Section 15 - Programming Religion
-
Why is the Linux kernel written in C/assembly?
-
(ADB) For many reasons, some practical, others
theoretical. The practical reasons first: when Linus began writing Linux,
what he had available was a 386, Minix (a minimal OS designed by Andrew
Tanenbaum for OS design teaching purposes) and gcc. The theoretical reasons:
some small parts of any OS kernel will always be written in assembly language,
because they are too dependent on the hardware to be coded in C; for example,
CPU and virtual memory setup. Or because we are dealing with very short
routines that must be implemented in the fastest possible code e.g. the
stubs for the "top half" interrupt handlers. WRT C, OS designers (since
Thompson and Ritchie first wrote UNIX) have traditionally used C to implement
as many OS kernel routines as possible. In this sense C can be considered
the "canonical" language for OS kernel implementation, and particularly
for UNIX variants.
-
Why don't we rewrite it all in assembly language
for processor Mega666?
-
(ADB) Basically because we wouldn't gain much
in terms of efficiency, but would lose a lot in terms of ease of maintenance
and readability of the source code. Gcc is actually quite efficient, when
we look at the assembler code generated. You are referred to Andrew Tanenbaum's
book "Structured Computer Organization", 3rd ed., pages 401-404, for a
more detailed comparison of the use of high level languages vs. assembly
language in the implementation of OS's. There are a number of references
on the subject at the end of the book, too.
-
Why don't we rewrite the Linux kernel in
C++?
-
(ADB) Again, this has to do with
practical and theoretical reasons. On the practical side, when Linux
got started gcc didn't have an efficient C++ implementation, and some
people would argue that even today it doesn't. Also there are many
more C programmers than C++ programmers around. On theoretical
grounds, examples of OS's implemented in Object Oriented languages are
rare (Java-OS and Oberon System 3 come to mind), and the advantages of
this approach are not quite clear cut (for OS design, that is; for GUI
implementation KDE is a good example
that C++ beats plain C any day).
-
(REW) In the dark old days, in the time
that most of you hadn't even heard of the word "Linux", the kernel was
once modified to be compiled under g++. That lasted for a few
revisions. People complained about the performance drop. It turned out
that compiling a piece of C code with g++ would give you worse
code. It shouldn't have made a difference, but it did. Been there,
done that.
-
(REG) Today (Nov-2000), people claim that
compiler technology has improved so that g++ is not longer a worse
compiler than gcc, and so feel this issue should be revisited. In
fact, there are five issues. These are:
-
Should the kernel use object-oriented programming techniques?

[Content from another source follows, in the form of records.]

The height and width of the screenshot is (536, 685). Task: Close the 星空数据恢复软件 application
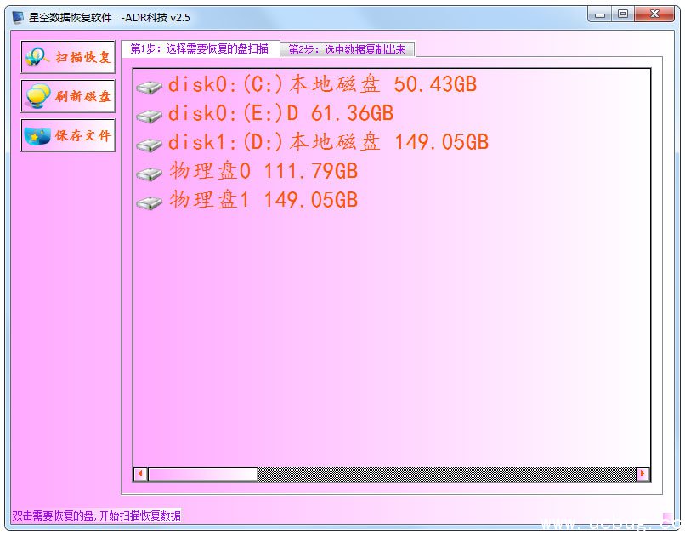656,14
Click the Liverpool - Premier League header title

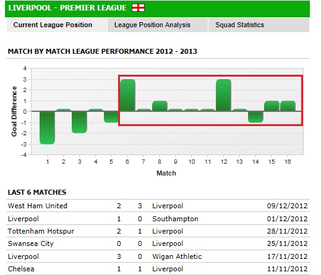click(67, 8)
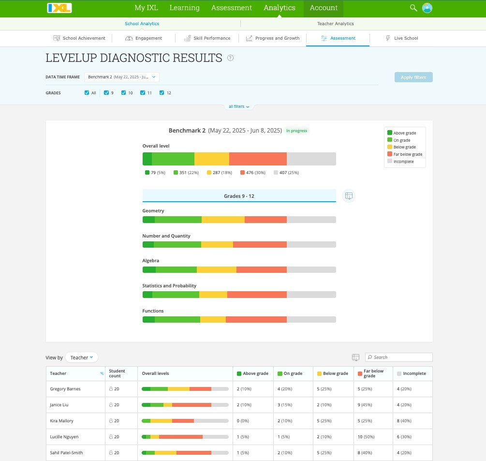Screen dimensions: 486x461
Task: Click teacher name Gregory Barnes
Action: (65, 389)
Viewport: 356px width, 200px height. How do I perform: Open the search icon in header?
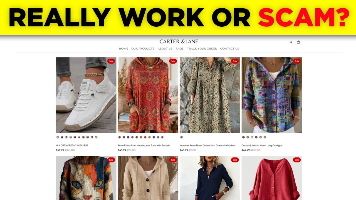[x=291, y=42]
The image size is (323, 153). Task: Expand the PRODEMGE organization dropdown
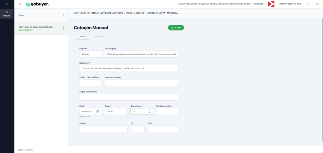coord(265,4)
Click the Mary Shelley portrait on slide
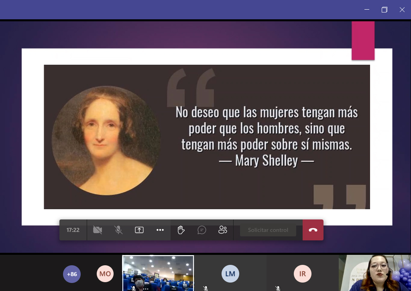The image size is (411, 291). click(x=106, y=140)
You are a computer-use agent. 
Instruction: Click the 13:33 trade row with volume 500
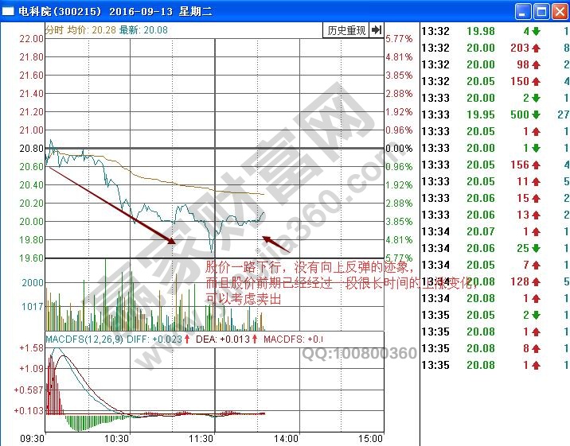point(494,114)
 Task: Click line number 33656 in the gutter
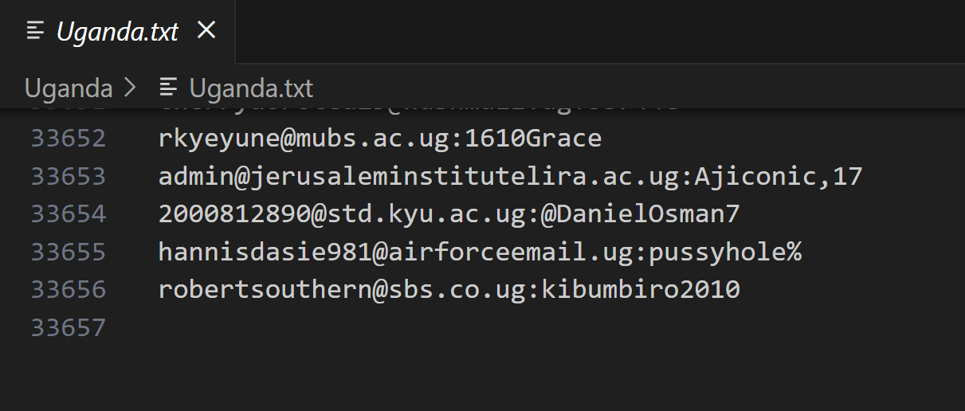tap(69, 289)
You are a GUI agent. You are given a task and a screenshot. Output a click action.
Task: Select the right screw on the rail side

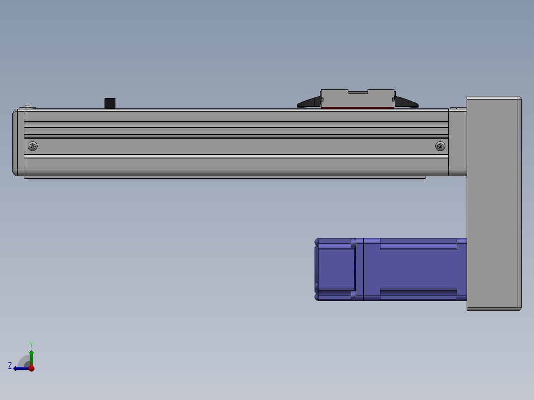pyautogui.click(x=440, y=146)
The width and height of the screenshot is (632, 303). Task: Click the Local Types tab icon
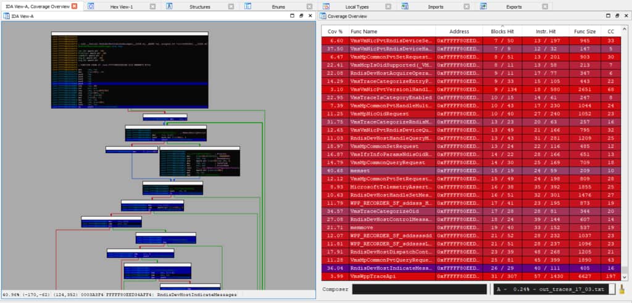pyautogui.click(x=325, y=6)
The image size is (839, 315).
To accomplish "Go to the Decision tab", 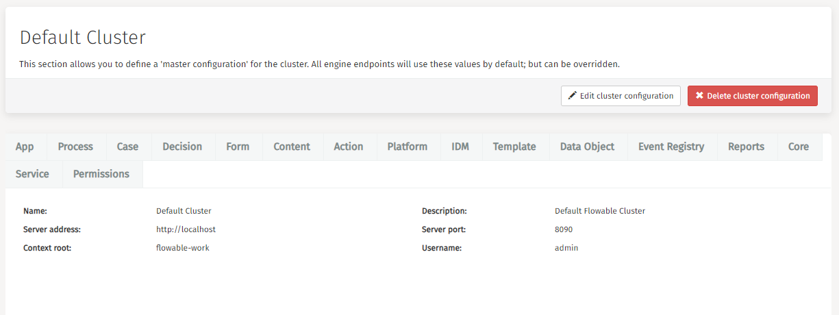I will point(182,147).
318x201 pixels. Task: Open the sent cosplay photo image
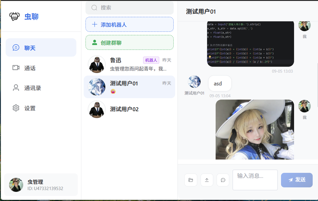(255, 129)
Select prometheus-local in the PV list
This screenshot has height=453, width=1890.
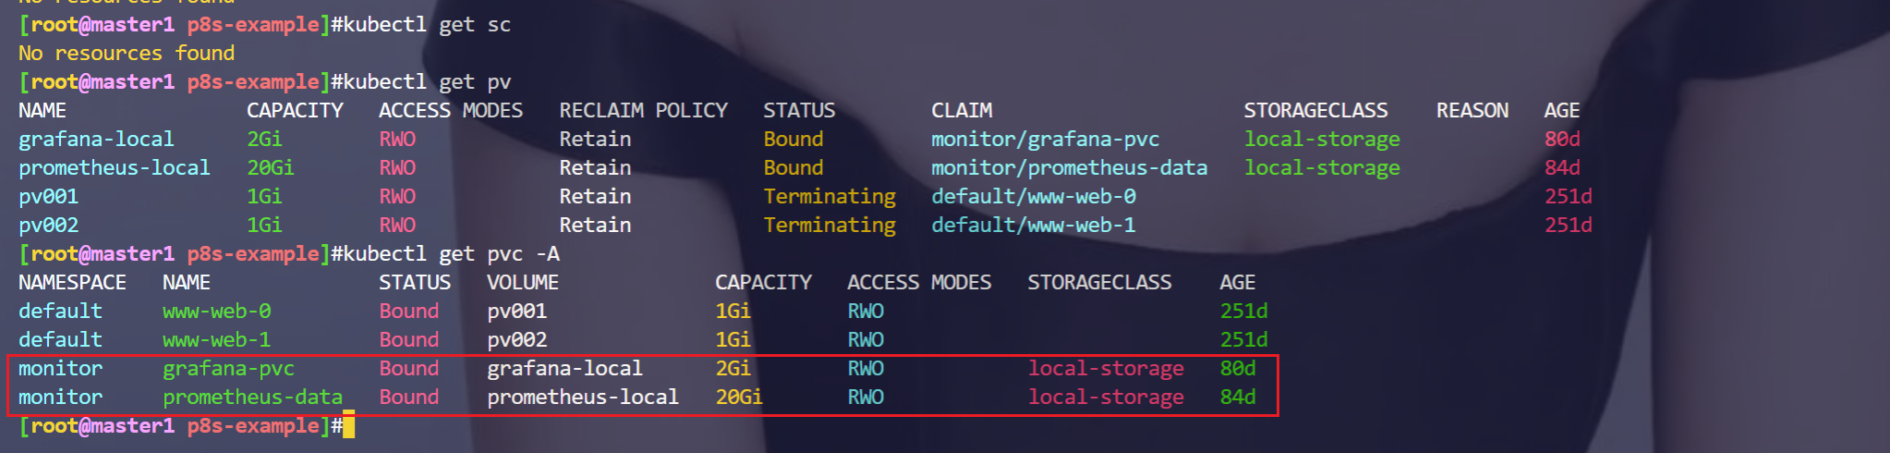coord(115,167)
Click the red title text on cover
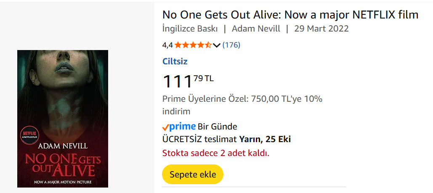The height and width of the screenshot is (193, 433). click(62, 165)
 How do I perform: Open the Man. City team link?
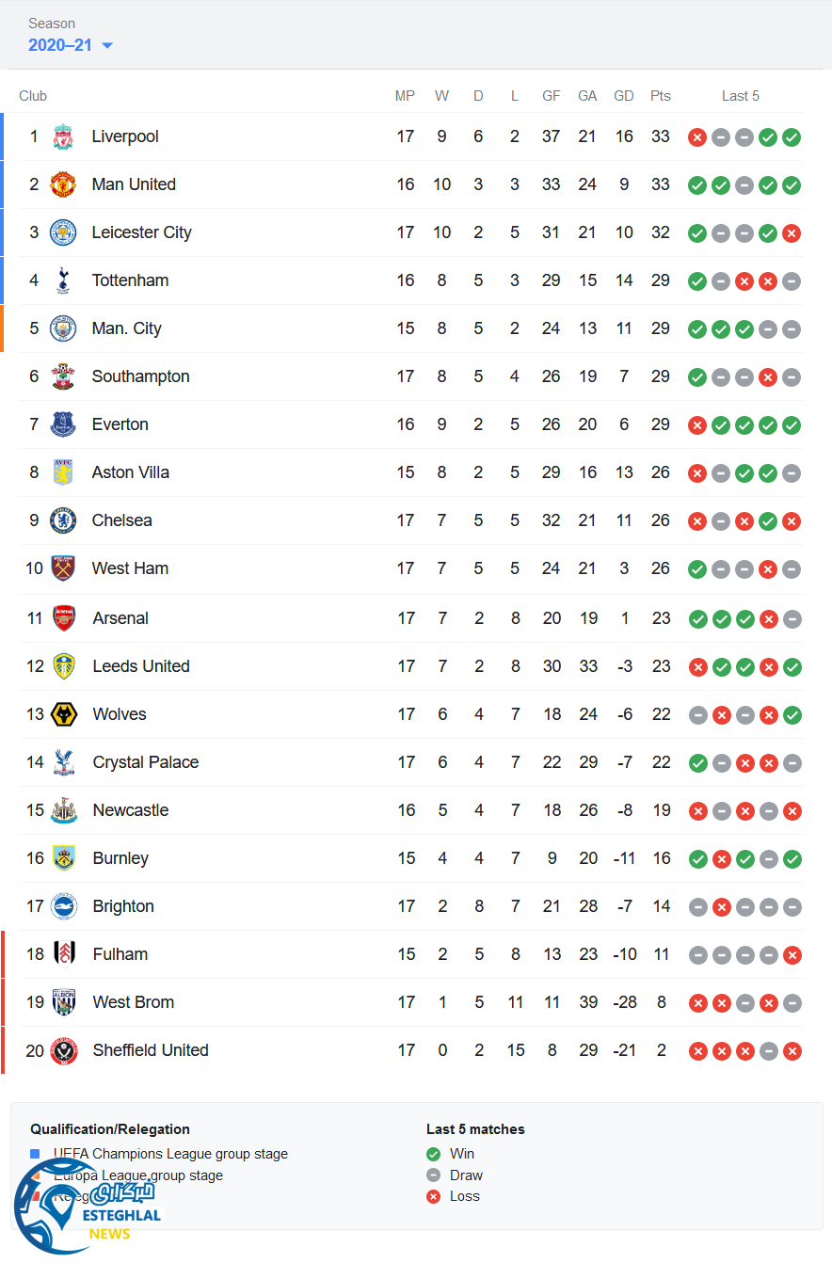tap(126, 328)
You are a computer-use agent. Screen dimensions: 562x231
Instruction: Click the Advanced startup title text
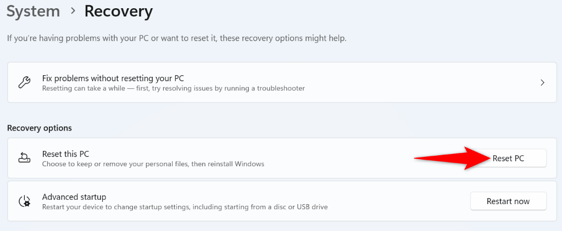74,196
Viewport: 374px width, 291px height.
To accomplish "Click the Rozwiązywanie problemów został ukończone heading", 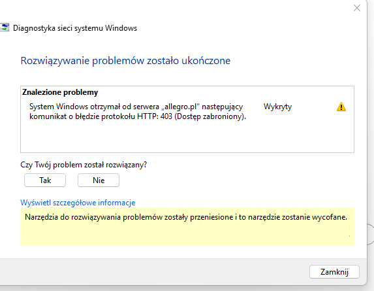I will coord(125,61).
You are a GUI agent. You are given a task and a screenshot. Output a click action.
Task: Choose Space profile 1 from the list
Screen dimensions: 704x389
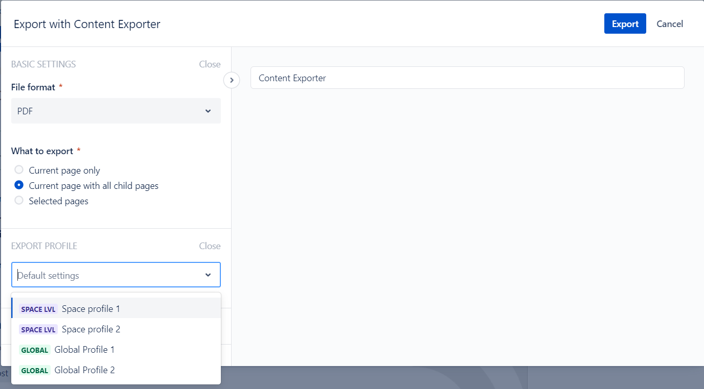coord(91,309)
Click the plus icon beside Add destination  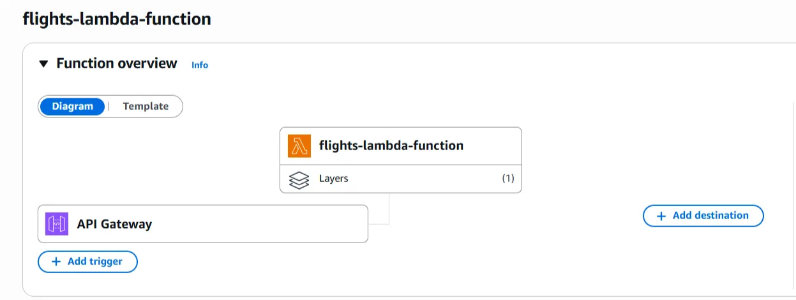(x=661, y=216)
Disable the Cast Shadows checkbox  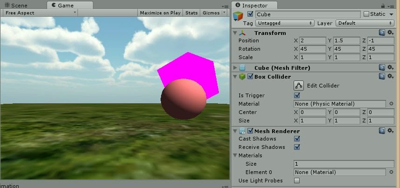tap(297, 139)
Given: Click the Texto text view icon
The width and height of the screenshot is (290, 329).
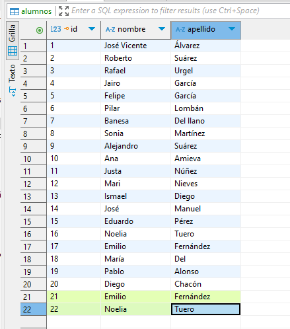Looking at the screenshot, I should tap(13, 92).
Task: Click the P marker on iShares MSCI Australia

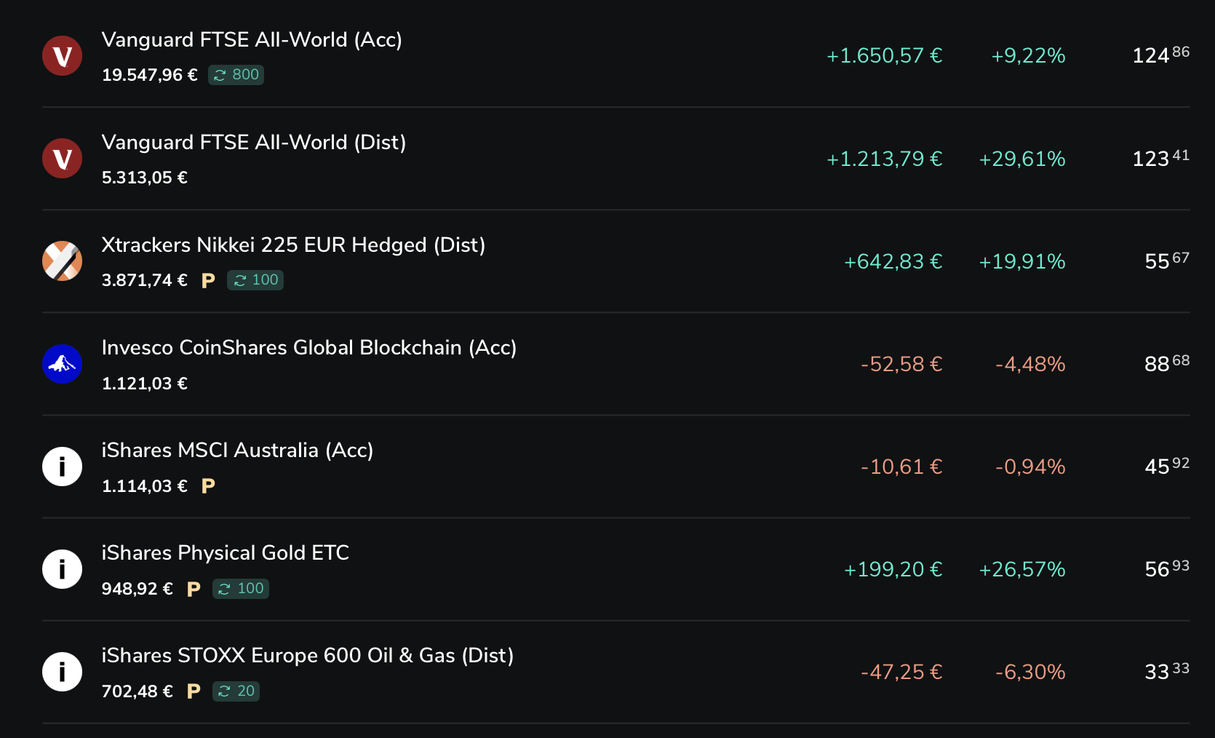Action: point(208,486)
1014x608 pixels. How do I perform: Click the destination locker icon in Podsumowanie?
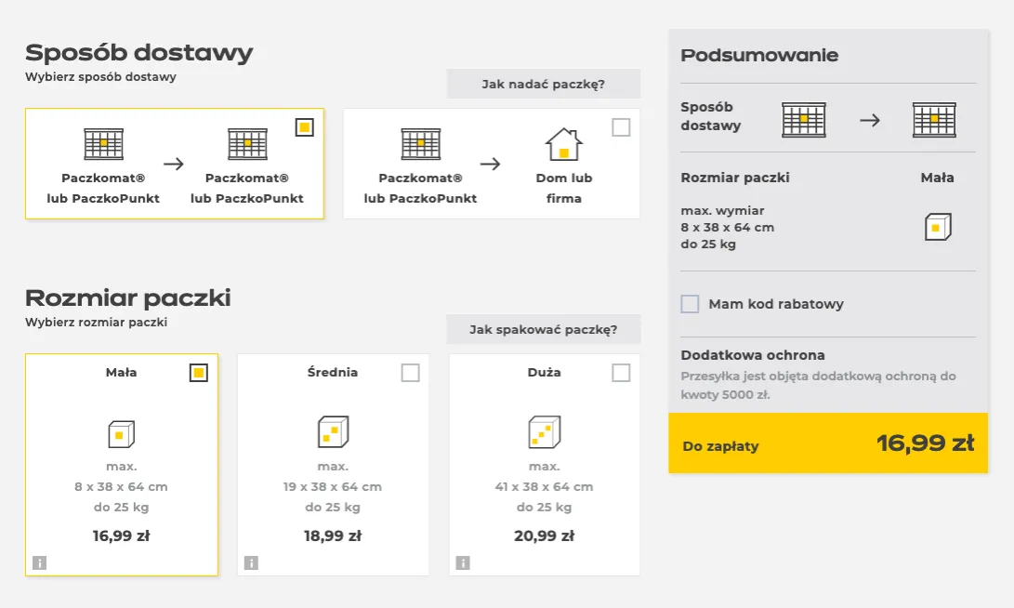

Actually, it already does. The VFS (Virtual Filesystem Switch) is a
prime example of object-oriented programming techniques. There are
objects with public and private data, methods and inheritance. This
just happens to be written in C. Another example of object-oriented
programming is Xt (the X Intrinsics Toolkit), also written in
C. What's important about object-oriented programming is the
techniques, not the languages used.
-
Should the kernel be rewritten in C++? This is likely to be a
very bad idea. It would require a very large amount of work to rewrite
the kernel (it's a large piece of code). There is no point
in just compiling the kernel with g++ and writing the odd function in
C++, this would just result in a confusing mix of C and C++
code. Either the kernel is left in C, or it's all moved to C++.
To justify the enormous effort in rewriting the kernel in C++,
significant gains would need to be demonstrated. The onus is clearly
on whoever wants to push the rewrite to C++ to show such gains.
-
Is it a good idea to write a new driver in C++?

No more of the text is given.